Several decades ago* The Wizard Of Id had a strip which went roughly like this: Apple seller has a sign : “Apples 25 cents, 3 for a dollar.”
A customer has an expression of glee, and buys FOUR for a dollar, then goes off happily thinking he’s outsmarted the seller.
The seller winks at the readers, and says “nobody ever bought more than one, until I put up that sign”
So, OP, you bought 20 McNuggets cheaper than the menu lists it. But would you have bought those 20 at all, if you didn’t think you were outsmarting them? Without that sign, maybe you’d have only bought 3x4 piece. Perhaps their pricing scheme persuaded you to buy 20, when you would otherwise have bought 12.
Probably 4 piece meals are eaten mostly by kids (and dopers who do the math). A lot of kids don’t want sauce so they don’t give it out and waste it unless asked.
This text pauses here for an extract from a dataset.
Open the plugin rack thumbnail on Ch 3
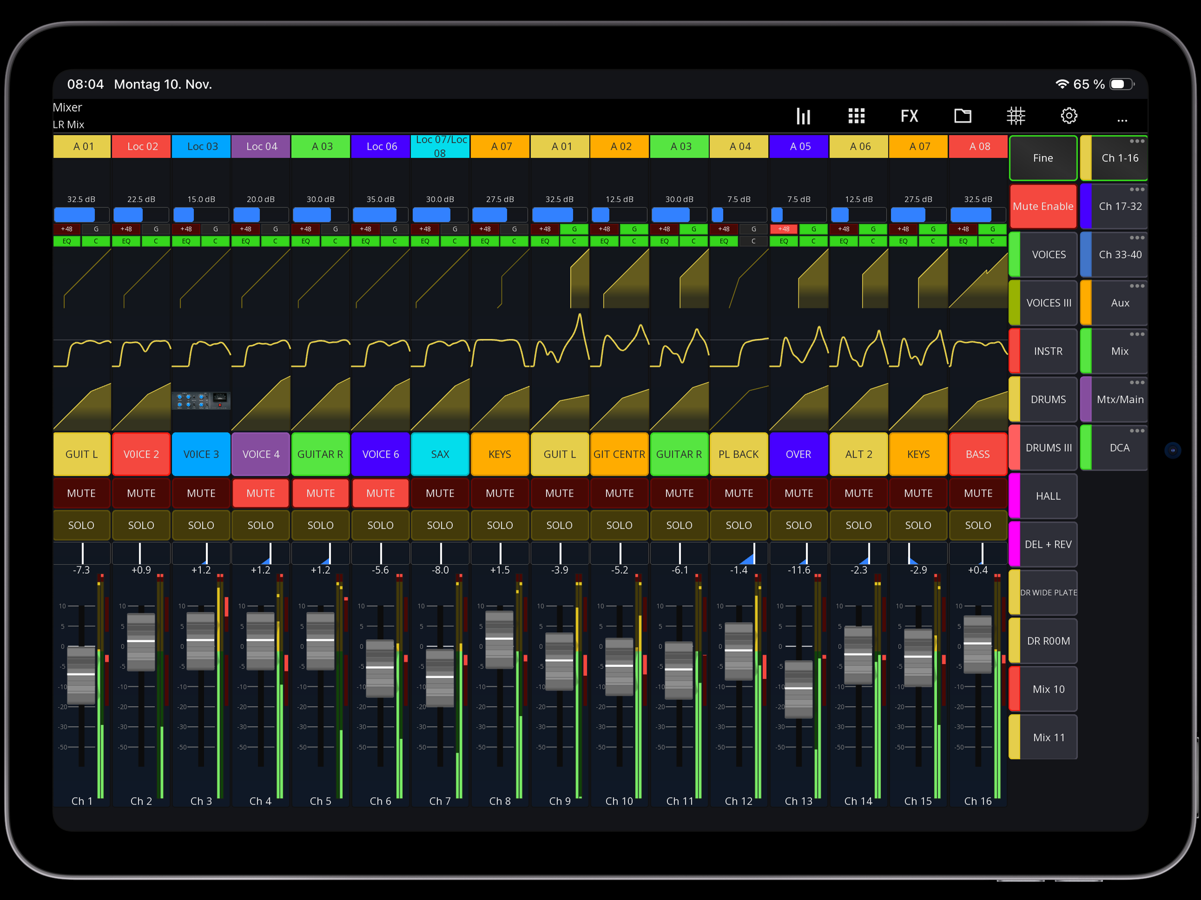This screenshot has width=1201, height=900. click(201, 401)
At my store we were trying to sell through some snack crackers by putting them on sale for 99 cents. The sale wasn’t working so I asked my boss if I could mark them down lower. He told me not to and that instead we should put up a sign that said 10 for $10. I told him he was nuts but did it anyway. The next day when I came in he showed me the figures. We whent from selling ones and twos to selling them in increments of ten.
OTOH, if something is on sale without a standard per-package price, just an X for $Y price, AND the price is cheaper than I could normally get, I usually do get the listed X amount, because you never can tell if there will be a higher per-package charge. Used to be you rarely saw a separate higher charge, but it happens quite a bit these days.